What to work on: Exactly as written, reproduce the lines from the one that contains "Festat (396, 2290)" through the end of the records.

Data records
⁂

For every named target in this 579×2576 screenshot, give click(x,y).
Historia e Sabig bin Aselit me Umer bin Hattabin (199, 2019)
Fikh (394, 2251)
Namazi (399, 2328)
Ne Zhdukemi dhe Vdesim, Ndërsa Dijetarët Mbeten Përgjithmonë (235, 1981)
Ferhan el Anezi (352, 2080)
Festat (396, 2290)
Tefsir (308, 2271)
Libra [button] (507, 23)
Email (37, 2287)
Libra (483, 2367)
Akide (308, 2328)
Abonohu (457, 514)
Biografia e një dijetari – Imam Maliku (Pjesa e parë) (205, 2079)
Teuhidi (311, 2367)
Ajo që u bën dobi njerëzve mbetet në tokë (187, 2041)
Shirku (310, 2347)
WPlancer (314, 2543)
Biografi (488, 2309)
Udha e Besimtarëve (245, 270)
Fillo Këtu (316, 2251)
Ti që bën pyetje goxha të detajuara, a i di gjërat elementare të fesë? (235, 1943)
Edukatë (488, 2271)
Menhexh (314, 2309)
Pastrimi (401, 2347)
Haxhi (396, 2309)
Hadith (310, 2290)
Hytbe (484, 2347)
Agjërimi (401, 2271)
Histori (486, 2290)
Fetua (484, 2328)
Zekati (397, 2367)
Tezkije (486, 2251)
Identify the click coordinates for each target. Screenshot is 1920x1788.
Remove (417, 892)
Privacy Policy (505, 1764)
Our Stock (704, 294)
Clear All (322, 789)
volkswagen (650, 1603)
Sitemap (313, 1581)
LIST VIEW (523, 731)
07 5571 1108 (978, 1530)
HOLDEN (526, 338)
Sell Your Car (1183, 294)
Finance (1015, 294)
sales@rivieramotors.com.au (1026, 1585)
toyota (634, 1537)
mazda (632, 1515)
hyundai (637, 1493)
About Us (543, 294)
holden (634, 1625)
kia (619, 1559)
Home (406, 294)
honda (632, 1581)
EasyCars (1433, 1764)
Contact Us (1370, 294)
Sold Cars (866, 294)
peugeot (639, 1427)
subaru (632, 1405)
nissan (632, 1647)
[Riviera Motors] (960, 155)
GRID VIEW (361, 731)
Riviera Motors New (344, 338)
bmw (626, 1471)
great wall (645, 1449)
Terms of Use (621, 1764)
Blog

⁂

Final answer:
Festat (396, 2290)
Tefsir (308, 2271)
Libra [button] (507, 23)
Email (37, 2287)
Libra (483, 2367)
Akide (308, 2328)
Abonohu (457, 514)
Biografia e një dijetari – Imam Maliku (Pjesa e parë) (205, 2079)
Teuhidi (311, 2367)
Ajo që u bën dobi njerëzve mbetet në tokë (187, 2041)
Shirku (310, 2347)
WPlancer (314, 2543)
Biografi (488, 2309)
Udha e Besimtarëve (245, 270)
Fillo Këtu (316, 2251)
Ti që bën pyetje goxha të detajuara, a i di gjërat elementare të fesë? (235, 1943)
Edukatë (488, 2271)
Menhexh (314, 2309)
Pastrimi (401, 2347)
Haxhi (396, 2309)
Hadith (310, 2290)
Hytbe (484, 2347)
Agjërimi (401, 2271)
Histori (486, 2290)
Fetua (484, 2328)
Zekati (397, 2367)
Tezkije (486, 2251)
Identify the click coordinates for each target. Screenshot is 1920x1788.
Remove (417, 892)
Privacy Policy (505, 1764)
Our Stock (704, 294)
Clear All (322, 789)
volkswagen (650, 1603)
Sitemap (313, 1581)
LIST VIEW (523, 731)
07 5571 1108 (978, 1530)
HOLDEN (526, 338)
Sell Your Car (1183, 294)
Finance (1015, 294)
sales@rivieramotors.com.au (1026, 1585)
toyota (634, 1537)
mazda (632, 1515)
hyundai (637, 1493)
About Us (543, 294)
holden (634, 1625)
kia (619, 1559)
Home (406, 294)
honda (632, 1581)
EasyCars (1433, 1764)
Contact Us (1370, 294)
Sold Cars (866, 294)
peugeot (639, 1427)
subaru (632, 1405)
nissan (632, 1647)
[Riviera Motors] (960, 155)
GRID VIEW (361, 731)
Riviera Motors New (344, 338)
bmw (626, 1471)
great wall (645, 1449)
Terms of Use (621, 1764)
Blog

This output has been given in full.